LITTLE GIRL BLUE de Mona Achache
« À la mort de sa mère, Mona Achache découvre des milliers de photos, de lettres et d’enregistrements, mais ces secrets enfouis résistent à l’énigme de sa disparition. Alors par la puissance du cinéma et la grâce de l’incarnation, elle décide de la ressusciter pour rejouer sa vie et la comprendre. »
Mona Achache perpétue la tradition de la lignée de femmes de sa famille, rendre hommage à celle qui fût sa mère, Carole Achache, photographe de cinéma et écrivain. Elle-même qui avait évrit « Fille de… », sur sa mère Monique Lange, romancière et scénariste. Elle écrit par la réalisation de son film, sur sa mère, et sur l’énigme qu’elle reste pour elle. Elle opère avec sa caméra une mise en abyme de sa propre vie, ou tout au moins de celle qui la relie à sa mère. Cette dernière s’est suicidée en 2016, à l’âge de 63 ans, la laissant sans réponse face à cette disparition brutale et violente.
L’écriture sur le lien mère-fille se veut cathartique, et apparaît ici en parallèle d’une malédiction transgénérationnelle qui dans cette lignée de femme fait qu’elles vivent toutes des abus sexuels, qui semblent une fatalité et viendraient quasiment s’inscrire dans l’éducation d’une fille.
Je n’ai pu m’empêcher de penser à « My Little Princess » sur la propre histoire d’Eva Ionesco, ou encore au livre de Vanessa Springora « Le Consentement » fraîchement adapté au cinéma, où la mère sensée protéger son enfant, démissionne et laisse faire, ou même à contrario utilise son enfant comme faire valoir. Mais aussi au sublime « Aftersun » de ce début d’année sur cette petite fille devenue femme, Charlotte Wells, qui cherche celui qui a été son père au travers de souvenirs de vacances et tente de trouver une réponse à sa disparition. Ce dernier aura été le film qui m’a le plus surprise et bouleversée en 2023, une véritable claque cinématographique.

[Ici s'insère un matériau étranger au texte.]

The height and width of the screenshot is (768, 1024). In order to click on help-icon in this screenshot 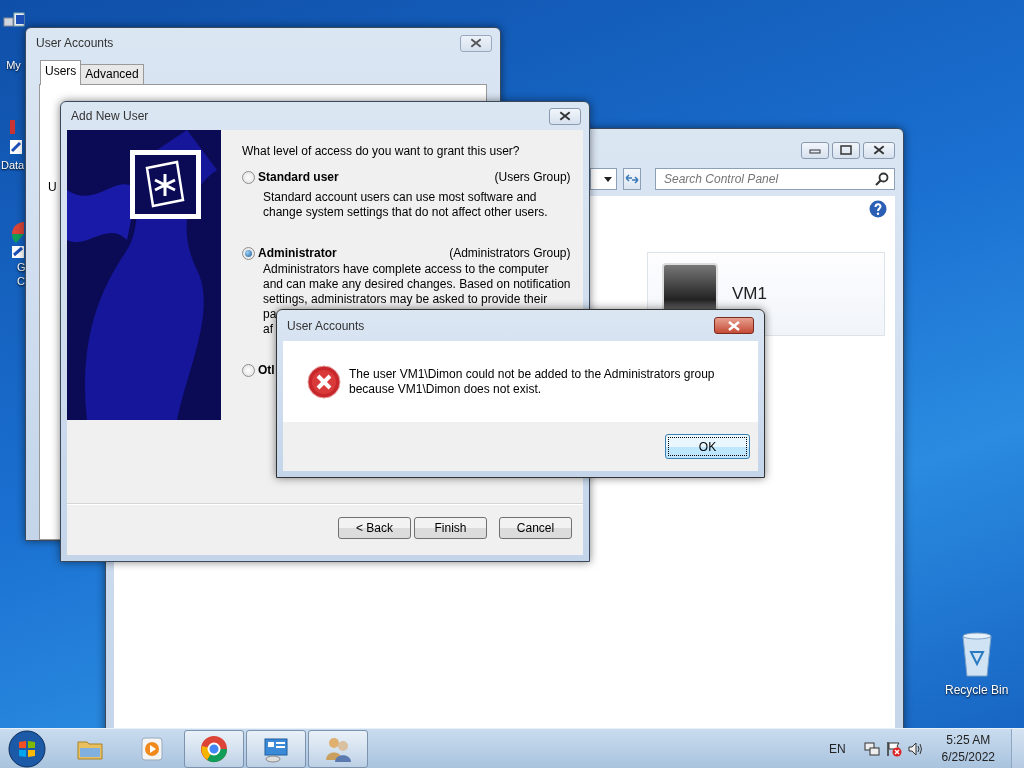, I will do `click(878, 209)`.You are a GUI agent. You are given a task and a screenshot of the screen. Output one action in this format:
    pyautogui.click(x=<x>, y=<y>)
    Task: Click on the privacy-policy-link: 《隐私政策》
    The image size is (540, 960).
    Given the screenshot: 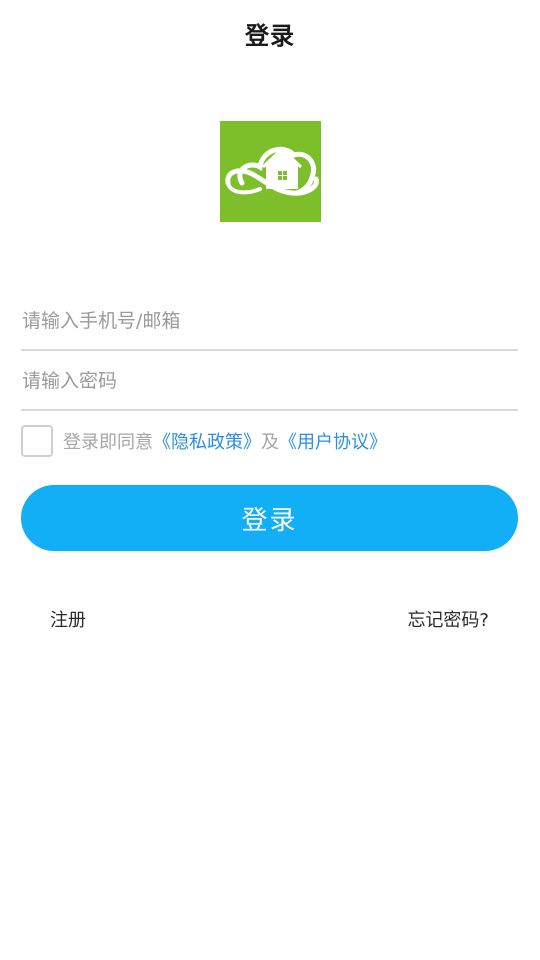 What is the action you would take?
    pyautogui.click(x=207, y=441)
    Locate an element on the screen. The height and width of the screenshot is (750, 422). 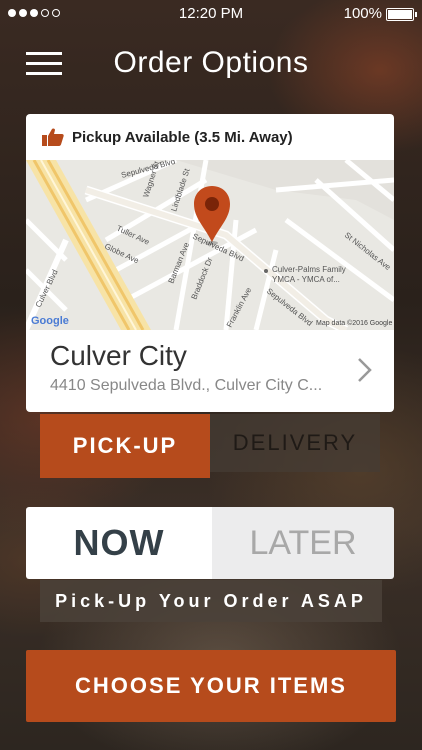
store-name: Culver City is located at coordinates (118, 356).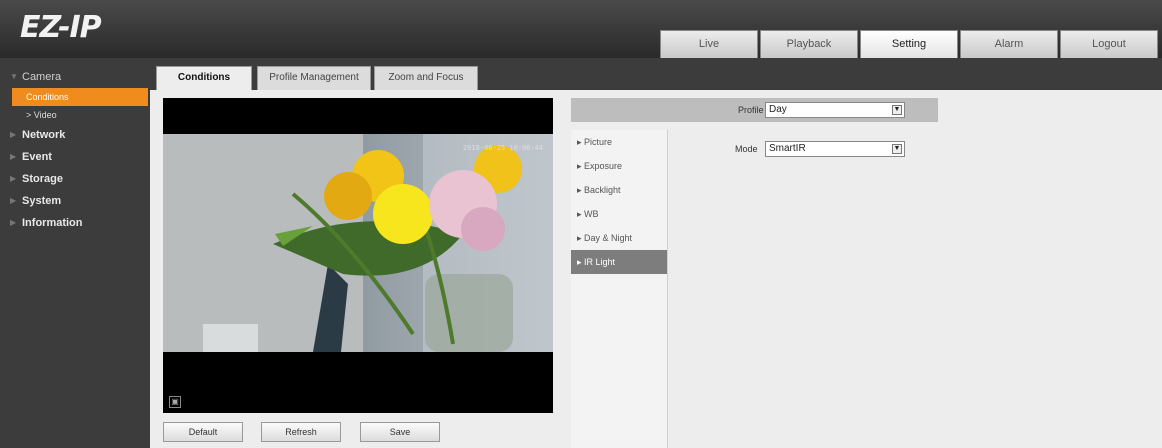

Marion Cotillard se travestie pour devenir Carole Achache, et parvient à créer un personnage troublant qui échappe à l’actrice, qu’on finit par ne plus voir. Le fantôme de Carole Achache prend le dessus en surimpression de son interprétation. Mais un grand nom d’actrice et une performance peuvent-ils suffire à porter un film et le rendre pour autant intéressant ? A moins de vouer une passion à l’actrice, la réponse reste mitigée.
Tout comme « Les filles d’Olfa » dont le procédé cinématographique était très original pour recréer une fratrie séparée, « Little Girl Blue» trouve de la même manière ses propres limites dans son idée originale, que le film ne parvient pas à transcender. Il finit par tourner en boucle comme une psychanalyse à laquelle on assisterait en tant que spectateur. Oui mais, il manque un petit supplément d’âme et d’émotion à cette histoire personnelle à laquelle une prestation d’actrice ne peut être suffisante.
Il est temps de revoir 3 films exceptionnels sur des secrets de famille ou énigmes laissées aux proches qui doivent vivre avec leurs terribles interrogations, « Aftersun » de Charlotte Wells, « Carré 35 » d’Eric Caravaca ou encore le très beau « Histoire d’un regard » de Mariana Otero, film documentaire sur Gilles Caron.
Little Girl Blue (FRance– 1h35) de Mona Achache avec Marion Cotillard et Mona Achache.